Problem description: Could you rewrite all of the material below, replacing "breadcrumb path" with "navigation trail" and leaving everything else unchanged?

Extracted records:
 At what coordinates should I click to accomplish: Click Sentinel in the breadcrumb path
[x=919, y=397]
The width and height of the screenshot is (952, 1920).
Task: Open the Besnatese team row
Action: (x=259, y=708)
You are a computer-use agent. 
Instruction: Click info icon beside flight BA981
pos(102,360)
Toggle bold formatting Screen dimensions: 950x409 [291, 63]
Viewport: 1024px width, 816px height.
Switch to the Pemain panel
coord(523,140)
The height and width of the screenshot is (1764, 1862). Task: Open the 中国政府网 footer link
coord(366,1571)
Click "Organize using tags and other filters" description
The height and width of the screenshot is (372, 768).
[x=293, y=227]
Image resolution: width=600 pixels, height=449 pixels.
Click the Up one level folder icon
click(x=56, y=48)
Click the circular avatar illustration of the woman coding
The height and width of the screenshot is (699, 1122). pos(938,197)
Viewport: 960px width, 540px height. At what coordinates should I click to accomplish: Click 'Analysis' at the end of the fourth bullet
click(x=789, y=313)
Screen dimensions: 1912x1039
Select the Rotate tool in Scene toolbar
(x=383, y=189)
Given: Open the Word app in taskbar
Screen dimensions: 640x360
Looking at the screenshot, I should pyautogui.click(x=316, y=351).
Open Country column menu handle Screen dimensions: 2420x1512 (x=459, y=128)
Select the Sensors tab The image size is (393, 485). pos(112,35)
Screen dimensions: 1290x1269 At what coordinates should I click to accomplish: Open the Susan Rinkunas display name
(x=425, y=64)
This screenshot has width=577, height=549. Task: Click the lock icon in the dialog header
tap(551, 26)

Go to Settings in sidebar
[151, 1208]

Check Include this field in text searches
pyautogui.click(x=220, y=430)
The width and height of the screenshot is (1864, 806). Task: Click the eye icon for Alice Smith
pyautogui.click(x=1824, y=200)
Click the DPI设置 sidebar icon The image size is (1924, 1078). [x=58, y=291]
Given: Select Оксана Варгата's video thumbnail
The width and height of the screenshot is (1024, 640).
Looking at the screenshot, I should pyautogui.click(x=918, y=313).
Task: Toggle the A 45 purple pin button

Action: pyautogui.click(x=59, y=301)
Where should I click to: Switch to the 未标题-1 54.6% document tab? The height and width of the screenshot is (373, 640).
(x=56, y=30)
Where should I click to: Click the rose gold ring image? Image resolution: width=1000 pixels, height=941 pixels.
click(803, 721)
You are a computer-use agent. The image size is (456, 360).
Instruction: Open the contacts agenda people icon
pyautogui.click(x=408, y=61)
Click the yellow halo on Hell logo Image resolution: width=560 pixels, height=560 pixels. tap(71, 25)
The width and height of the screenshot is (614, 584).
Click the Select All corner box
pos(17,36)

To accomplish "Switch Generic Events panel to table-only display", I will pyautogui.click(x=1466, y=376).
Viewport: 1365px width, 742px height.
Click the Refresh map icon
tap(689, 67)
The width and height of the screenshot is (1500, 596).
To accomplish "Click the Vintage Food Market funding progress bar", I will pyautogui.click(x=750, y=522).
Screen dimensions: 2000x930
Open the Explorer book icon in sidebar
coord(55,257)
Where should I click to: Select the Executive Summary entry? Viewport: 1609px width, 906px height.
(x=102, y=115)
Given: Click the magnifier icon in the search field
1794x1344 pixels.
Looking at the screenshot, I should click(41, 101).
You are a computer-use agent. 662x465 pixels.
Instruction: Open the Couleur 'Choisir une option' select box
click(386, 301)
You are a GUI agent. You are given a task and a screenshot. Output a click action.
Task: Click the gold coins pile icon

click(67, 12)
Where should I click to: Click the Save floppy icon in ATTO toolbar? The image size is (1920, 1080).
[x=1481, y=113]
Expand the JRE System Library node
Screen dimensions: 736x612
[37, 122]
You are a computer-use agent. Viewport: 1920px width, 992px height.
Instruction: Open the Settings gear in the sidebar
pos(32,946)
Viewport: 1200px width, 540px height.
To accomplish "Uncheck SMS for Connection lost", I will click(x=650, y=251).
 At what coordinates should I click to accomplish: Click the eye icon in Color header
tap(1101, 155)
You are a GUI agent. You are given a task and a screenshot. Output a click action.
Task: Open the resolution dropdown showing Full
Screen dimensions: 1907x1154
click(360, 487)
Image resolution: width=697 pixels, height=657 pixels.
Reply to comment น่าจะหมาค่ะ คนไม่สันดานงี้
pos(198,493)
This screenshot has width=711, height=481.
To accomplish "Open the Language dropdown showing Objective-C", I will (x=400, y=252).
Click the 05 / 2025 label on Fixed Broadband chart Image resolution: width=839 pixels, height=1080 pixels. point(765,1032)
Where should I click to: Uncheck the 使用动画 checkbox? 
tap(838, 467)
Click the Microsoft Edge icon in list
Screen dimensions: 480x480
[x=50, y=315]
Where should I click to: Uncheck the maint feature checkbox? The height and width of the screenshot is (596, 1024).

The completed task:
 At what coordinates should I click to accomplish: Click Sentinel in the navigation trail
[x=919, y=397]
The width and height of the screenshot is (952, 1920).
Task: Open the Besnatese team row
Action: (x=259, y=708)
You are a computer-use agent. 
Instruction: Click info icon beside flight BA981
pos(102,360)
Toggle bold formatting Screen dimensions: 950x409 [291, 63]
Viewport: 1024px width, 816px height.
Switch to the Pemain panel
coord(523,140)
The height and width of the screenshot is (1764, 1862). Task: Open the 中国政府网 footer link
coord(366,1571)
Click "Organize using tags and other filters" description
The height and width of the screenshot is (372, 768).
[x=293, y=227]
Image resolution: width=600 pixels, height=449 pixels.
Click the Up one level folder icon
click(x=56, y=48)
Click the circular avatar illustration of the woman coding
The height and width of the screenshot is (699, 1122). pos(938,197)
Viewport: 960px width, 540px height. At what coordinates should I click to accomplish: Click 'Analysis' at the end of the fourth bullet
click(x=789, y=313)
Screen dimensions: 1912x1039
Select the Rotate tool in Scene toolbar
(x=383, y=189)
Given: Open the Word app in taskbar
Screen dimensions: 640x360
Looking at the screenshot, I should pyautogui.click(x=316, y=351).
Open Country column menu handle Screen dimensions: 2420x1512 (x=459, y=128)
Select the Sensors tab The image size is (393, 485). pos(112,35)
Screen dimensions: 1290x1269 At what coordinates should I click to accomplish: Open the Susan Rinkunas display name
(x=425, y=64)
This screenshot has width=577, height=549. Task: Click the lock icon in the dialog header
tap(551, 26)

Go to Settings in sidebar
[151, 1208]

Check Include this field in text searches
pyautogui.click(x=220, y=430)
The width and height of the screenshot is (1864, 806). Task: Click the eye icon for Alice Smith
pyautogui.click(x=1824, y=200)
Click the DPI设置 sidebar icon The image size is (1924, 1078). [x=58, y=291]
Given: Select Оксана Варгата's video thumbnail
The width and height of the screenshot is (1024, 640).
Looking at the screenshot, I should pyautogui.click(x=918, y=313).
Task: Toggle the A 45 purple pin button

Action: pyautogui.click(x=59, y=301)
Where should I click to: Switch to the 未标题-1 54.6% document tab? The height and width of the screenshot is (373, 640).
(x=56, y=30)
Where should I click to: Click the rose gold ring image? Image resolution: width=1000 pixels, height=941 pixels.
click(803, 721)
You are a computer-use agent. The image size is (456, 360).
Instruction: Open the contacts agenda people icon
pyautogui.click(x=408, y=61)
Click the yellow halo on Hell logo Image resolution: width=560 pixels, height=560 pixels. tap(71, 25)
The width and height of the screenshot is (614, 584).
Click the Select All corner box
pos(17,36)

To accomplish "Switch Generic Events panel to table-only display", I will pyautogui.click(x=1466, y=376).
Viewport: 1365px width, 742px height.
Click the Refresh map icon
tap(689, 67)
The width and height of the screenshot is (1500, 596).
To accomplish "Click the Vintage Food Market funding progress bar", I will pyautogui.click(x=750, y=522).
Screen dimensions: 2000x930
Open the Explorer book icon in sidebar
coord(55,257)
Where should I click to: Select the Executive Summary entry? Viewport: 1609px width, 906px height.
(x=102, y=115)
Given: Click the magnifier icon in the search field
1794x1344 pixels.
Looking at the screenshot, I should click(41, 101).
You are a computer-use agent. 662x465 pixels.
Instruction: Open the Couleur 'Choisir une option' select box
click(386, 301)
You are a GUI agent. You are given a task and a screenshot. Output a click action.
Task: Click the gold coins pile icon

click(67, 12)
Where should I click to: Click the Save floppy icon in ATTO toolbar? The image size is (1920, 1080).
[x=1481, y=113]
Expand the JRE System Library node
Screen dimensions: 736x612
[37, 122]
You are a computer-use agent. Viewport: 1920px width, 992px height.
Instruction: Open the Settings gear in the sidebar
pos(32,946)
Viewport: 1200px width, 540px height.
To accomplish "Uncheck SMS for Connection lost", I will click(x=650, y=251).
 At what coordinates should I click to accomplish: Click the eye icon in Color header
tap(1101, 155)
You are a GUI agent. You are given a task and a screenshot. Output a click action.
Task: Open the resolution dropdown showing Full
Screen dimensions: 1907x1154
click(360, 487)
Image resolution: width=697 pixels, height=657 pixels.
Reply to comment น่าจะหมาค่ะ คนไม่สันดานงี้
pos(198,493)
This screenshot has width=711, height=481.
To accomplish "Open the Language dropdown showing Objective-C", I will (x=400, y=252).
Click the 05 / 2025 label on Fixed Broadband chart Image resolution: width=839 pixels, height=1080 pixels. point(765,1032)
Where should I click to: Uncheck the 使用动画 checkbox? 
tap(838, 467)
Click the Microsoft Edge icon in list
Screen dimensions: 480x480
[x=50, y=315]
Where should I click to: Uncheck the maint feature checkbox? The height and width of the screenshot is (596, 1024).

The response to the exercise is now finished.